Viajeros de otras épocas

LUCIANO CAPURRO

CARBALLO

ARA SOLIS | O |

01 dic 2004 . Actualizado a las 06:00 h.

ENTRE OTRAS maravillas y milagros, además de curiosidades, cuenta Otero Pedrayo en su guía de Galicia algunas cosas de los pueblos de la Costa da Morte. Muxía, ese lugar de «encantador tipo tradicional e hidalgo trato», ya desde muy antiguo destacó por su afamada abaladoira. Desde lejos llegaron curiosos viajeros, como el bohemio León de Rozmithal de Blatna, caballero de la corte del emperador Segismundo, quien se quedó boquiabierto admirando la calidad del movimiento de la piedra, por entonces de una pieza. Quiero imaginar que después de abalar por vez primera Rozmithal, levantó las palmas y entreabrió los labios con la misma pose que tienen los apóstoles en los marfiles medievales al ver a Cristo resucitado. Relata Otero Pedrayo curiosidades de otros lados y descripciones de lugares.

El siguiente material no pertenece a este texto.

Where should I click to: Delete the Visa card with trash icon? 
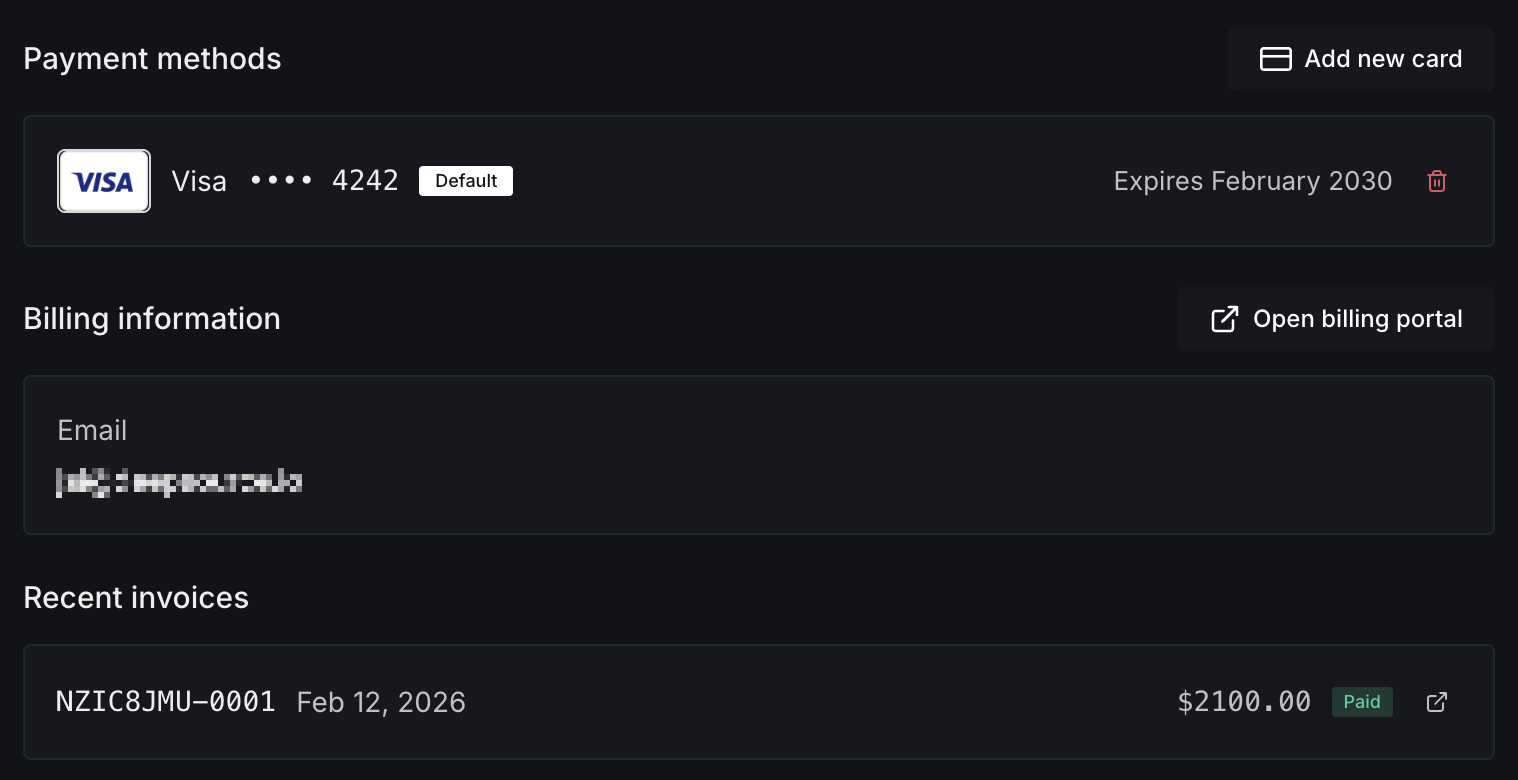point(1436,181)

De Corcubión dice que es una villa de «notable dignidad urbana y activa de vida comercial y de industrias marinas». Fue, claro, otro tiempo. «Áureo cetro en la diestra» Dice Jacob Burckhardt, el gran historiador del Renacimiento italiano, que allá por mediados del XIV estaba de moda el asunto de la pompa, y que Agnello de Pisa «que solía cabalgar con el áureo cetro en la diestra y que se mostraba al pueblo desde el balcón de su palacio como se exponen las reliquias, reclinado sobre tapices y almohadones de brocado», sólo se dejaba servir de rodillas. Tal vez hubo un tiempo en que también se usaron tales maneras en la Costa da Morte. El príncipe de Muxía se dejaría besar las puntas de la toga a la salida del santuario por el atribulado bohemio Rozmithal.